Judo is about using movement and leverage to gain an advantage over an opponent. It goes against the principles of judo to rely on brute strength to throw your opponent, even if you have plenty of strength to do this. To progress in the art, you must learn to use technique, which involves breaking the other person’s balance so that they can be thrown without effort, or with as little effort as is required. One of the two foundational principles of judo, after all, is Seiryoku Zenyo, the principle often referred to as “Maximum Efficiency with Minimum Effort”. If you don’t strive to apply this principle, you’re simply not doing judo.
The student in our example, who is strong enough to prevail against his sparring partners without having to apply himself on his technique, may have trouble understanding what his teachers are saying when they tell him to relax, to stop using his strength, and to focus on good technique. “What do they mean, good technique?”, he might think. “Am I not throwing everyone at will? Am I not clearly the best fighter in my cohort?”

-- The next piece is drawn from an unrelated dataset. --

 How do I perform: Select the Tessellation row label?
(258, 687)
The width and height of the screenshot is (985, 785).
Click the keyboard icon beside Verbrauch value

This student is at risk of forming bad habits, habits that may prevent him from achieving his long-term goal of becoming a good judoka. In addition, his reliance on brute strength is creating issues with his training partners, who fear getting injured by his clumsy approach. For others around him, fighting with this student doesn’t embody the other foundational principle of judo: Jita Kyoei, mutual benefit. The fact that our student is happy with his performance does not make it good.
What is the teacher to do? In my experience, a student who doesn’t or won’t pay heed to explanations and exhortations must be made to feel the consequences of their misguided approach. The student must be given a lesson, one that will get through his inability to see what other approaches have failed at making him understand.
This lesson, of course, must be given with the proper intent, which is to help the student. The lesson must shake up but must not cause harm. It is not punishment. Damon Young explains it this way :
“In the same way, the teacher’s decisions to pull his punches, or to follow through with his severe takedowns, will be prefaced on sincere courtesy. That is, they will be expressions of a concern for the student’s martial arts education, rather than because of temper or personal gratification. This is sincerity—clarity and honesty of purpose.” (Priest and Young, 2014, p. 211)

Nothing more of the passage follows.